Nada mais coerente com o mundo de hoje que busca a transparência total, no qual a tecnologia tenta escancar toda a verdade. Situações fantasiosas e lúdicas perdem cada vez mais o espaço para uma visão mais real de como o mundo e as pessoas realmente são. Estes elementos podem ser um prato cheio para quem quer questionar esse romantismo, que até pouco tempo era usado como mantra na educação do imaginário infantil, servindo de esteio muitas vezes como matérias escolares para um público de até a alfabetização.

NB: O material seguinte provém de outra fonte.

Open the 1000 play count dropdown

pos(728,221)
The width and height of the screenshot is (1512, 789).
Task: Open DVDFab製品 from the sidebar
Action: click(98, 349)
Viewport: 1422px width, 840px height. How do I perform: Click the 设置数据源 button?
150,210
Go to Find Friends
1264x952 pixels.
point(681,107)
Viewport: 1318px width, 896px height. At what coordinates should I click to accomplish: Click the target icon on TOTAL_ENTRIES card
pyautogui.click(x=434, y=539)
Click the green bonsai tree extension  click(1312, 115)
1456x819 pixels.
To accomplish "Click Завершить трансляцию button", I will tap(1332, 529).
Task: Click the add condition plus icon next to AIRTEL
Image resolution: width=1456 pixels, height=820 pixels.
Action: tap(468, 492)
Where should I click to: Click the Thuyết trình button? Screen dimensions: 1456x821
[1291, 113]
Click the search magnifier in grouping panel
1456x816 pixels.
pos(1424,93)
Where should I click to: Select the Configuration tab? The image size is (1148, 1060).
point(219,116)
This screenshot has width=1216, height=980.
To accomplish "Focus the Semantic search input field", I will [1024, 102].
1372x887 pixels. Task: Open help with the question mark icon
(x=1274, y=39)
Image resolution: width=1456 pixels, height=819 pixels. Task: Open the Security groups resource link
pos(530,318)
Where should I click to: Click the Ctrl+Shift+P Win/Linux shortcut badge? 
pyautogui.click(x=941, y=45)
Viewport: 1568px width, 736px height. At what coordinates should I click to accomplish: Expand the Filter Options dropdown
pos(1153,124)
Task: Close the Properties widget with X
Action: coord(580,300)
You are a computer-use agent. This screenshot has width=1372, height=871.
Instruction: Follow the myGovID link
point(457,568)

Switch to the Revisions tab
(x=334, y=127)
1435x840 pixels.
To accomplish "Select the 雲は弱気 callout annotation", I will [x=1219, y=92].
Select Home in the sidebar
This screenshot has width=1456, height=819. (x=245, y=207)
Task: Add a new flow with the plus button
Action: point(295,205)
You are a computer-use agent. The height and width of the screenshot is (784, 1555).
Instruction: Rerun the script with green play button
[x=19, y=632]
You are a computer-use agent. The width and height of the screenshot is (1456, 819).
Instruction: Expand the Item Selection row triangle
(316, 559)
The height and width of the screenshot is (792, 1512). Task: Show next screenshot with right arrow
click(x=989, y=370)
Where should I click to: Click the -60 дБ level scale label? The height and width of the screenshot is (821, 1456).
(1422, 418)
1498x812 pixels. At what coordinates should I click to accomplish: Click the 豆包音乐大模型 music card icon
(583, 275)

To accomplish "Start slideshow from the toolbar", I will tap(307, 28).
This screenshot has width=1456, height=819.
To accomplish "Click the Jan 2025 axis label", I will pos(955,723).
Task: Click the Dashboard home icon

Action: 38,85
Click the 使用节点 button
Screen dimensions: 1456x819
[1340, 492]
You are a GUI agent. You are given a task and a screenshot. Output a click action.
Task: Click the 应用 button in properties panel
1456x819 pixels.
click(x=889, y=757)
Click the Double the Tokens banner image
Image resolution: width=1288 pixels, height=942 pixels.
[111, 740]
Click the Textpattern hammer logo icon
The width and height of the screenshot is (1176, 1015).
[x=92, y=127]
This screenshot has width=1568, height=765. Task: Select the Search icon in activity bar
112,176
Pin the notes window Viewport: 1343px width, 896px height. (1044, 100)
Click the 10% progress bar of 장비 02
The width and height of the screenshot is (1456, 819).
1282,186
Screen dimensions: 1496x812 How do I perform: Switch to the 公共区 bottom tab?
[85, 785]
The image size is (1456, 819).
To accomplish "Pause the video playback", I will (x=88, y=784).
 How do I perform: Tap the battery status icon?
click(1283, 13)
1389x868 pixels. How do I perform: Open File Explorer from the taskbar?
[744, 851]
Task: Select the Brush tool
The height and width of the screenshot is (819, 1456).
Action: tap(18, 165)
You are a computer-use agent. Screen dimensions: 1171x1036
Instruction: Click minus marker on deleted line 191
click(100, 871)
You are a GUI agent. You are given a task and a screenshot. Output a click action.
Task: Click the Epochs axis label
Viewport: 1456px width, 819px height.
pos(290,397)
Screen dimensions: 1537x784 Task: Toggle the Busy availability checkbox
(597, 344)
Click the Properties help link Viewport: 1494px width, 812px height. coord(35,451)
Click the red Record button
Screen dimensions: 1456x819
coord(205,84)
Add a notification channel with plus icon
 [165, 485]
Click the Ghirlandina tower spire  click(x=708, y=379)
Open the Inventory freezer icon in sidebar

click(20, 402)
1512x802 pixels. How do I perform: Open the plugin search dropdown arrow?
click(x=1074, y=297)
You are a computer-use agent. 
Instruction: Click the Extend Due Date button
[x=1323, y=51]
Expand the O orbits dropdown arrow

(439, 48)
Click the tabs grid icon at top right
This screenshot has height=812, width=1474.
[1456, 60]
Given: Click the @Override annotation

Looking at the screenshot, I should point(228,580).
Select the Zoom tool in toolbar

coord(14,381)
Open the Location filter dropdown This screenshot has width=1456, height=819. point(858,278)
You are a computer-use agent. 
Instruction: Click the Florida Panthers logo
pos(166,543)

Muito mais que um trabalho artístico, esta série de fotos de Dina é um questionamento aos modelos de vida pregados pelo difundido american way of life, baseado na busca constante pela juventude, beleza, dinheiro e prazer. Talvez por isso, as fotos rodaram o mundo rapidamente e ganharam tamanha proporção, pois tocam no calcanhar de aquiles desta cultura. Este consumo desenfreado, que é motivo de chacota para o resto do mundo, parece ser não só ignorado, mas cada vez mais incentivado no mundo ocidental, e posições como a da fotógrafa trazem à tona o ridículo e também discussões sobre este modo de vida.


Fotos: Dina Goldstein

Como alvo dessas discussões e questionamentos, estão os retratos da Chapeuzinho Vermelho e Jasmine, considerados os mais polêmicos. O primeiro insinua uma crítica ao nocivo modo de vida atual, repleto de fast-foods e comidas industrializadas. O segundo foi interpretado por parte do público como uma referência às mulheres terroristas. Dina nega qualquer ofensa ou preconceito em suas fotos. “Houve muita controvérsia e discussão sobre algumas imagens. Eu agradeço qualquer interpretação do meu trabalho, embora eu não concorde com a maioria”, completa a artista.